• _Exercise details_: Return only those lines of the material that contain "checkbox".

• _Data for processing_:
════════

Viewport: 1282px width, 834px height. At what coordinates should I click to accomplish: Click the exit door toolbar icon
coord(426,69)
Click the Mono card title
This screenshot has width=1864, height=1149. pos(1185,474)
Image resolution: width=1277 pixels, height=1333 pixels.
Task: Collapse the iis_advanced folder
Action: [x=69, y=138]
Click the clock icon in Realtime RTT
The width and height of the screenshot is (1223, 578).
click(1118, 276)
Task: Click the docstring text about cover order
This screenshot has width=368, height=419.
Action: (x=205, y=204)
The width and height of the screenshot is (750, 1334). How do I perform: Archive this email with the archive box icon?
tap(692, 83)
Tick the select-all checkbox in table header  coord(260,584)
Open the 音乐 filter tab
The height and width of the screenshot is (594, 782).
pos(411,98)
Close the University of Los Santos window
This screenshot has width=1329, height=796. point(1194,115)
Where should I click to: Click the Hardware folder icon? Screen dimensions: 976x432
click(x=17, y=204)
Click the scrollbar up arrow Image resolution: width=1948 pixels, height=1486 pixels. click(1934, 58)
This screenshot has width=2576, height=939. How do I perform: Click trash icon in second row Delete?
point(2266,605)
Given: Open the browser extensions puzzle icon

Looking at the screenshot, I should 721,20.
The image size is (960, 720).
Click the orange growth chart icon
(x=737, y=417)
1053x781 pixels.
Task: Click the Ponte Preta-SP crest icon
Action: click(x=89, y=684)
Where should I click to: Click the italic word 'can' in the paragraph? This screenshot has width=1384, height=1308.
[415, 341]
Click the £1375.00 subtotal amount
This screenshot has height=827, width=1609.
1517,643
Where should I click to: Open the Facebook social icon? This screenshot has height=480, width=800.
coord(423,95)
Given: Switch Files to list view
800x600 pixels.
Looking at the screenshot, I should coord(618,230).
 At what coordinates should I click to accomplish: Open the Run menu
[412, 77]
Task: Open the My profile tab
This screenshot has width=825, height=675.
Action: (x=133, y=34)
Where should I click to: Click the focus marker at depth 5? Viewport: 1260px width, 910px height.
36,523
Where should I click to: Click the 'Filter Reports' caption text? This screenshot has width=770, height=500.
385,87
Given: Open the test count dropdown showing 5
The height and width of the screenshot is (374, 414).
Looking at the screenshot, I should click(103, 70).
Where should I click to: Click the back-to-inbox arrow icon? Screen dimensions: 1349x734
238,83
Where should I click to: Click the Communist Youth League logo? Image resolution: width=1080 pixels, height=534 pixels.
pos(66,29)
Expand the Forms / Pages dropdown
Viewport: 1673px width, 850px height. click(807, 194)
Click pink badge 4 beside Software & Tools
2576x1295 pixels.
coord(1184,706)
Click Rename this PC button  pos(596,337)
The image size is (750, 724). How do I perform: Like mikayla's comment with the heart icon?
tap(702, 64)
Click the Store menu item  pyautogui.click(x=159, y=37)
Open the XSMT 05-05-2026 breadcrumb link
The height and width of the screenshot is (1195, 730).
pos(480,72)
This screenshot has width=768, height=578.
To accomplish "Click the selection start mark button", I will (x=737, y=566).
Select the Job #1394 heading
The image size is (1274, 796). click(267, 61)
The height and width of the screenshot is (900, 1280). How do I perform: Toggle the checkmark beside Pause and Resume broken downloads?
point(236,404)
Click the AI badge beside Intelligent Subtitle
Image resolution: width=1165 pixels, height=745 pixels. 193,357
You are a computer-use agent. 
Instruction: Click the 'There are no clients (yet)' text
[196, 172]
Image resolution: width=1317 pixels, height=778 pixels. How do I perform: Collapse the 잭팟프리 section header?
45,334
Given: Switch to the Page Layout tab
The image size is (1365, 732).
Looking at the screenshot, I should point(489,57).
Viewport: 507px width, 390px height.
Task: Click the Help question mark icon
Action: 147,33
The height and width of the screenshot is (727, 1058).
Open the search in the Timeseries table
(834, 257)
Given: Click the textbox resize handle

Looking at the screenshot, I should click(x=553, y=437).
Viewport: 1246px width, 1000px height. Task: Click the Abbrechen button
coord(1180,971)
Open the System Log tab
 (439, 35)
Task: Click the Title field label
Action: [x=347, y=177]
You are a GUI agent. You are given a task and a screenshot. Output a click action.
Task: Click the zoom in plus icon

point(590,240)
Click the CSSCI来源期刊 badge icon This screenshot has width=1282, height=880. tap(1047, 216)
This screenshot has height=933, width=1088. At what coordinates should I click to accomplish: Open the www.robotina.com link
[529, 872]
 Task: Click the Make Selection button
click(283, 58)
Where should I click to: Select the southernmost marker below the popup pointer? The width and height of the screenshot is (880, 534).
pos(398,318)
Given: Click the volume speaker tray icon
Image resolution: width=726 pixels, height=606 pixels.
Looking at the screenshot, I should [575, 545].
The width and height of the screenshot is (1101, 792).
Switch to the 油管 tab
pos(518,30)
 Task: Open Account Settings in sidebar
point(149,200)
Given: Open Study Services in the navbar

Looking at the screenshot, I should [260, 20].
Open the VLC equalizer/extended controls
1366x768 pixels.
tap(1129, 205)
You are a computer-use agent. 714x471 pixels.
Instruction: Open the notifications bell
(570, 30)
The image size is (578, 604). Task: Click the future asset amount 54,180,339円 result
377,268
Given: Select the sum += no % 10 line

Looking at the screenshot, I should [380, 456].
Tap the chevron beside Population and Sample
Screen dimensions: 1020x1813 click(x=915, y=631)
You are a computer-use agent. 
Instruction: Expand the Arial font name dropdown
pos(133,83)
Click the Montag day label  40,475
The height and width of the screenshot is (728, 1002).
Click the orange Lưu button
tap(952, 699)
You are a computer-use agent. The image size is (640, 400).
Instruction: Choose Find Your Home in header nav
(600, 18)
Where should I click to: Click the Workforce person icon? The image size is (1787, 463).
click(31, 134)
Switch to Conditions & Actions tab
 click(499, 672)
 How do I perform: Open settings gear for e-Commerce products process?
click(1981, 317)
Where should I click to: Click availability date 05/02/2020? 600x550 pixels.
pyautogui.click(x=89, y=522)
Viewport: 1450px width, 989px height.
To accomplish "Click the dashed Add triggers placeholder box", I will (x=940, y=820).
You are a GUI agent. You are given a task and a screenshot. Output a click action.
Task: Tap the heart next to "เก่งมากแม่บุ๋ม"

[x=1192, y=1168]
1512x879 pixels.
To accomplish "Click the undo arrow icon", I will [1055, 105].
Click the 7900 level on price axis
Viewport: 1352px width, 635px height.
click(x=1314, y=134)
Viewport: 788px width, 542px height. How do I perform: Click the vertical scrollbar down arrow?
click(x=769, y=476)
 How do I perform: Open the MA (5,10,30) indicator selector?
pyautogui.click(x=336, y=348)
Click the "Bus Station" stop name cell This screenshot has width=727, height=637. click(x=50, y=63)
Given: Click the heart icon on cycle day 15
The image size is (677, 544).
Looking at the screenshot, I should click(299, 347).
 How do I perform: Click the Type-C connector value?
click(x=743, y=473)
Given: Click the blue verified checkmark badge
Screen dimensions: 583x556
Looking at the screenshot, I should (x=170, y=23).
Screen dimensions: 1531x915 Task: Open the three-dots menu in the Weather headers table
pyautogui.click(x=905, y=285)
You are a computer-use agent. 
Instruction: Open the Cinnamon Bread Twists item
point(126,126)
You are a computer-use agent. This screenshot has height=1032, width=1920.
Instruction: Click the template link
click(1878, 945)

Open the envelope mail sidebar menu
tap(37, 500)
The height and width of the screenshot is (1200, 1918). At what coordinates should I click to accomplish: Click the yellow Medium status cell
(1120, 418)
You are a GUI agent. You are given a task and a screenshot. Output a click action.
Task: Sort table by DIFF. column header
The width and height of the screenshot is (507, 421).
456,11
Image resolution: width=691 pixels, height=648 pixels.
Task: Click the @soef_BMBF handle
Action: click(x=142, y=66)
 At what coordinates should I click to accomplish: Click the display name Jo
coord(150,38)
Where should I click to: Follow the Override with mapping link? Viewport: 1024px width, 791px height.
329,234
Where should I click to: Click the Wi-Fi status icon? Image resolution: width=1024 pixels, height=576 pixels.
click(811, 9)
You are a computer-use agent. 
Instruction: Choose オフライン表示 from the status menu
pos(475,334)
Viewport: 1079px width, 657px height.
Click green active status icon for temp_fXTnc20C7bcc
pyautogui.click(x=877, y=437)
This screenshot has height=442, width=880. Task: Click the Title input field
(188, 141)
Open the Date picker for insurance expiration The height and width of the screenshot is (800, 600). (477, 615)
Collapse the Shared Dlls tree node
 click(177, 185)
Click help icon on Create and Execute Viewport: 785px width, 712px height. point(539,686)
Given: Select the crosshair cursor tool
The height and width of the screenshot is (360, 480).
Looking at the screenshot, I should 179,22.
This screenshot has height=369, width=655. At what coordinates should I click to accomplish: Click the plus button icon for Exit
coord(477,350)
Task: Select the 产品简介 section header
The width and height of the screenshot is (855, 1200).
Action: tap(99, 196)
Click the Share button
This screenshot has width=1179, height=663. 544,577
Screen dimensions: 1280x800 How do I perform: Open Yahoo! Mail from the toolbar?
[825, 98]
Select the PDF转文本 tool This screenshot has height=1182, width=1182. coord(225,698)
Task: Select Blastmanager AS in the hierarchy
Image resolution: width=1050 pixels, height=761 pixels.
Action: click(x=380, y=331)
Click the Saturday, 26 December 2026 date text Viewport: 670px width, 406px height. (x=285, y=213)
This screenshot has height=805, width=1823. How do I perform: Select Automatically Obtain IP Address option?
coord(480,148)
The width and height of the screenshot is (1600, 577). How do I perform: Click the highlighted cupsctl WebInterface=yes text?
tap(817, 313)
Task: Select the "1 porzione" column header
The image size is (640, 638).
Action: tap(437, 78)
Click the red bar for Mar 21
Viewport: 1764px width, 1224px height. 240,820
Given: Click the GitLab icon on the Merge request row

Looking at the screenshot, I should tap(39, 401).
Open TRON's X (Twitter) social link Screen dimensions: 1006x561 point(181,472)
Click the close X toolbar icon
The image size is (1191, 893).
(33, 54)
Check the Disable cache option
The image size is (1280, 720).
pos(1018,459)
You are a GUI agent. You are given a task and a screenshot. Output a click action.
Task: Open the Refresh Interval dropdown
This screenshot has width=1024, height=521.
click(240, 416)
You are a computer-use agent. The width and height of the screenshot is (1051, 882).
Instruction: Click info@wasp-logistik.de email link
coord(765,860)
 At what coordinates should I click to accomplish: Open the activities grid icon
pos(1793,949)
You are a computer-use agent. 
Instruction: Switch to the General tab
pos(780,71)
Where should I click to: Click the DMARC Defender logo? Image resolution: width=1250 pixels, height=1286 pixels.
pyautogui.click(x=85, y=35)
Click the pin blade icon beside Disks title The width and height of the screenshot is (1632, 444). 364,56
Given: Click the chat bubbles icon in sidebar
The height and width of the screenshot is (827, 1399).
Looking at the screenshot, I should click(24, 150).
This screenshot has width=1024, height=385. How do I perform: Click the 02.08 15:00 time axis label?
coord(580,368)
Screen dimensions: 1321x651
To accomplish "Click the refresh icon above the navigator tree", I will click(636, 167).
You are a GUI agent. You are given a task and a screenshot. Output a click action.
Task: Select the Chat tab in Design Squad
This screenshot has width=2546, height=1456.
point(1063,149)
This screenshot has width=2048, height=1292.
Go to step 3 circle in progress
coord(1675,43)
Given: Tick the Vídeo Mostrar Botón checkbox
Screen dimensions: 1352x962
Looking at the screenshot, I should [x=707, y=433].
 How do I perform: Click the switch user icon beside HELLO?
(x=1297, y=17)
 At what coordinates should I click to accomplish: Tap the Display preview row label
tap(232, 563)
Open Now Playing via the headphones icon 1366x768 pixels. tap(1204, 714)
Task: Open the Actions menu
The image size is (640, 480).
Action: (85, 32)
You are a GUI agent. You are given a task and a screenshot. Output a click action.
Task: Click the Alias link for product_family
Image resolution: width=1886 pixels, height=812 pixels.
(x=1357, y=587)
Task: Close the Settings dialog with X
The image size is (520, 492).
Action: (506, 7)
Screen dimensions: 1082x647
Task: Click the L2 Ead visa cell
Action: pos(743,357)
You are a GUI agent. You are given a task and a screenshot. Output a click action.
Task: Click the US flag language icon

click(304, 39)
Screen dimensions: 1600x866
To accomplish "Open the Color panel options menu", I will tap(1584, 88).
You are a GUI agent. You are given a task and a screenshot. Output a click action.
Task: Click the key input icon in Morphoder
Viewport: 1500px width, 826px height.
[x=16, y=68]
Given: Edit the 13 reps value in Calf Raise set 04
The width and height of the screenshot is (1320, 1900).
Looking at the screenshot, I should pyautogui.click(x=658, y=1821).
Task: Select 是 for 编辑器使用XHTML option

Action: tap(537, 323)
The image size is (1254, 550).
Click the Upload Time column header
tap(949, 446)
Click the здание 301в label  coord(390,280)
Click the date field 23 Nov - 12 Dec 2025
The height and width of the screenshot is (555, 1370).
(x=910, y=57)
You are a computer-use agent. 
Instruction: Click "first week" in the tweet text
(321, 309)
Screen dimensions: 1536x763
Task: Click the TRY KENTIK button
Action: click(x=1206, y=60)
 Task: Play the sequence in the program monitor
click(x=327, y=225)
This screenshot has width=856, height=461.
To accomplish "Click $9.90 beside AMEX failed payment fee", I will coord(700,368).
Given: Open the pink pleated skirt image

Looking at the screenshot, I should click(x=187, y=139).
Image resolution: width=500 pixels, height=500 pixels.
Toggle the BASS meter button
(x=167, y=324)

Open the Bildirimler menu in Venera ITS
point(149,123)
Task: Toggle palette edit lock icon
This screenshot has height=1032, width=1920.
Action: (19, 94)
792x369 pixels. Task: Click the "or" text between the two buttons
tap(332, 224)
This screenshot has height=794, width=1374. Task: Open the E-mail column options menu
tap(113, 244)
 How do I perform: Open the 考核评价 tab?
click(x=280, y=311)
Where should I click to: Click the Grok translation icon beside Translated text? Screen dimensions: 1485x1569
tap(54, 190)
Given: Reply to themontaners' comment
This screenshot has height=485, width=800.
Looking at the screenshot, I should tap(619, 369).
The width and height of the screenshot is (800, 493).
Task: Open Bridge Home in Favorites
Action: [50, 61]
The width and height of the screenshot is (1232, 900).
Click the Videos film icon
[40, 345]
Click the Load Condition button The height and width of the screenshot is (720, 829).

════════

• _Written reply_:
Tick the select-all checkbox in table header  coord(260,584)
Given: Tick the Vídeo Mostrar Botón checkbox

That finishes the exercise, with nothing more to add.